Every entry should be returned exactly. Omit none of them.

--- START ---

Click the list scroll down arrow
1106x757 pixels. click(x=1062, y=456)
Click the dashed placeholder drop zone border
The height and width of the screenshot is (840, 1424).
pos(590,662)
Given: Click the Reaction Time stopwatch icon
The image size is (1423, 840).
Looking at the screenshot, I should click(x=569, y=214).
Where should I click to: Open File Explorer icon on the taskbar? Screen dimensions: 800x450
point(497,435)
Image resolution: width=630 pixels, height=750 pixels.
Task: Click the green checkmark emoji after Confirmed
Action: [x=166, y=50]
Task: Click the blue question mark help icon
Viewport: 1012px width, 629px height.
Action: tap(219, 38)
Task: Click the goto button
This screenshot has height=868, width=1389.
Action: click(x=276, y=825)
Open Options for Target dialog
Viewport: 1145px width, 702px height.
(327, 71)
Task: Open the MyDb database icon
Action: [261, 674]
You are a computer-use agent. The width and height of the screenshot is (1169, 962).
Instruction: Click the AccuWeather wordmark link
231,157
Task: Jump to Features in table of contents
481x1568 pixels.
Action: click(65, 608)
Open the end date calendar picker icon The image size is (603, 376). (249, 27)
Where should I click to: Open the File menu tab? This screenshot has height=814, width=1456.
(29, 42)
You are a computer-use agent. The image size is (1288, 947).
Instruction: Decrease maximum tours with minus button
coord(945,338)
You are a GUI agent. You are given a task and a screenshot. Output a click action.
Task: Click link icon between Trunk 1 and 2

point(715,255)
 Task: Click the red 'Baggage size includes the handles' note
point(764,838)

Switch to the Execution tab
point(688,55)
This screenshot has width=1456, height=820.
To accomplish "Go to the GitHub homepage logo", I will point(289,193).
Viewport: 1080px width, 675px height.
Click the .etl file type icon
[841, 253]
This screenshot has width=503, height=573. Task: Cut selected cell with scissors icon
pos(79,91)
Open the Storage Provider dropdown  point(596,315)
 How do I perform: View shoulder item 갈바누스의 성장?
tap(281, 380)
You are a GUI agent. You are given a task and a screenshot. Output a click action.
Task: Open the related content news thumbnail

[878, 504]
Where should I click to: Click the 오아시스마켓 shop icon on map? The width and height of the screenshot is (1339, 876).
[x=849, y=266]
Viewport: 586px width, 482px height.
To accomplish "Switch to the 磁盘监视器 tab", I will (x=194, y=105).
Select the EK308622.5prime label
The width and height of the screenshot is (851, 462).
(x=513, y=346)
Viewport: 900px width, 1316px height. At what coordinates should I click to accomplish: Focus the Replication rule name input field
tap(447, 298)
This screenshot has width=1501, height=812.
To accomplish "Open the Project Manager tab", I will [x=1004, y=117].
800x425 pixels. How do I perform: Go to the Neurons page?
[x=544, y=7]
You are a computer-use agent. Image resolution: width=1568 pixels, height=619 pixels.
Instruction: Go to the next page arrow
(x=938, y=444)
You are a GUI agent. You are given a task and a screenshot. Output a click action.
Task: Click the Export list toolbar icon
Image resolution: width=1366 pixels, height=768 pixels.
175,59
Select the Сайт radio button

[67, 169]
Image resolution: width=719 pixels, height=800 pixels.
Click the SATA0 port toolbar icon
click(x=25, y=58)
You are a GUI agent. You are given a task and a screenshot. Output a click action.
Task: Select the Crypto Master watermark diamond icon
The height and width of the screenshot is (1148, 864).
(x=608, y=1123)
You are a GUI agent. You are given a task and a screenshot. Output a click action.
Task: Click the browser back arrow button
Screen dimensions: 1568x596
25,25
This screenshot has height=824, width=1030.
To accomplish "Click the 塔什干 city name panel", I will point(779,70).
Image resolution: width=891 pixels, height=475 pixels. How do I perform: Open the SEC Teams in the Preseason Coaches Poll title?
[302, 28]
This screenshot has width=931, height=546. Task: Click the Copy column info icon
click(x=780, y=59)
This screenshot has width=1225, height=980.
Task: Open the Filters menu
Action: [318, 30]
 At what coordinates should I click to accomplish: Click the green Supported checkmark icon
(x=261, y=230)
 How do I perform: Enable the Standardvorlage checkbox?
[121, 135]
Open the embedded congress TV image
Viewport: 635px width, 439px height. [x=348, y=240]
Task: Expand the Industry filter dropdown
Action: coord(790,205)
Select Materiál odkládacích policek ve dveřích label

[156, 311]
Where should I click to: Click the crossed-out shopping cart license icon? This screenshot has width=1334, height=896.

--- END ---

● ANSWER TO THE EXERCISE:
Click the list scroll down arrow
1106x757 pixels. click(x=1062, y=456)
Click the dashed placeholder drop zone border
The height and width of the screenshot is (840, 1424).
pos(590,662)
Given: Click the Reaction Time stopwatch icon
The image size is (1423, 840).
Looking at the screenshot, I should click(x=569, y=214).
Where should I click to: Open File Explorer icon on the taskbar? Screen dimensions: 800x450
point(497,435)
Image resolution: width=630 pixels, height=750 pixels.
Task: Click the green checkmark emoji after Confirmed
Action: [x=166, y=50]
Task: Click the blue question mark help icon
Viewport: 1012px width, 629px height.
Action: tap(219, 38)
Task: Click the goto button
This screenshot has height=868, width=1389.
Action: click(x=276, y=825)
Open Options for Target dialog
Viewport: 1145px width, 702px height.
(327, 71)
Task: Open the MyDb database icon
Action: [261, 674]
You are a computer-use agent. The width and height of the screenshot is (1169, 962).
Instruction: Click the AccuWeather wordmark link
231,157
Task: Jump to Features in table of contents
481x1568 pixels.
Action: click(65, 608)
Open the end date calendar picker icon The image size is (603, 376). (249, 27)
Where should I click to: Open the File menu tab? This screenshot has height=814, width=1456.
(29, 42)
You are a computer-use agent. The image size is (1288, 947).
Instruction: Decrease maximum tours with minus button
coord(945,338)
You are a GUI agent. You are given a task and a screenshot. Output a click action.
Task: Click link icon between Trunk 1 and 2

point(715,255)
 Task: Click the red 'Baggage size includes the handles' note
point(764,838)

Switch to the Execution tab
point(688,55)
This screenshot has width=1456, height=820.
To accomplish "Go to the GitHub homepage logo", I will point(289,193).
Viewport: 1080px width, 675px height.
Click the .etl file type icon
[841, 253]
This screenshot has width=503, height=573. Task: Cut selected cell with scissors icon
pos(79,91)
Open the Storage Provider dropdown  point(596,315)
 How do I perform: View shoulder item 갈바누스의 성장?
tap(281, 380)
You are a GUI agent. You are given a task and a screenshot. Output a click action.
Task: Open the related content news thumbnail

[878, 504]
Where should I click to: Click the 오아시스마켓 shop icon on map? The width and height of the screenshot is (1339, 876).
[x=849, y=266]
Viewport: 586px width, 482px height.
To accomplish "Switch to the 磁盘监视器 tab", I will (x=194, y=105).
Select the EK308622.5prime label
The width and height of the screenshot is (851, 462).
(x=513, y=346)
Viewport: 900px width, 1316px height. At what coordinates should I click to accomplish: Focus the Replication rule name input field
tap(447, 298)
This screenshot has width=1501, height=812.
To accomplish "Open the Project Manager tab", I will [x=1004, y=117].
800x425 pixels. How do I perform: Go to the Neurons page?
[x=544, y=7]
You are a computer-use agent. Image resolution: width=1568 pixels, height=619 pixels.
Instruction: Go to the next page arrow
(x=938, y=444)
You are a GUI agent. You are given a task and a screenshot. Output a click action.
Task: Click the Export list toolbar icon
Image resolution: width=1366 pixels, height=768 pixels.
175,59
Select the Сайт radio button

[67, 169]
Image resolution: width=719 pixels, height=800 pixels.
Click the SATA0 port toolbar icon
click(x=25, y=58)
You are a GUI agent. You are given a task and a screenshot. Output a click action.
Task: Select the Crypto Master watermark diamond icon
The height and width of the screenshot is (1148, 864).
(x=608, y=1123)
You are a GUI agent. You are given a task and a screenshot. Output a click action.
Task: Click the browser back arrow button
Screen dimensions: 1568x596
25,25
This screenshot has height=824, width=1030.
To accomplish "Click the 塔什干 city name panel", I will point(779,70).
Image resolution: width=891 pixels, height=475 pixels. How do I perform: Open the SEC Teams in the Preseason Coaches Poll title?
[302, 28]
This screenshot has width=931, height=546. Task: Click the Copy column info icon
click(x=780, y=59)
This screenshot has width=1225, height=980.
Task: Open the Filters menu
Action: [318, 30]
 At what coordinates should I click to accomplish: Click the green Supported checkmark icon
(x=261, y=230)
 How do I perform: Enable the Standardvorlage checkbox?
[121, 135]
Open the embedded congress TV image
Viewport: 635px width, 439px height. [x=348, y=240]
Task: Expand the Industry filter dropdown
Action: coord(790,205)
Select Materiál odkládacích policek ve dveřích label

[156, 311]
Where should I click to: Click the crossed-out shopping cart license icon? This screenshot has width=1334, height=896.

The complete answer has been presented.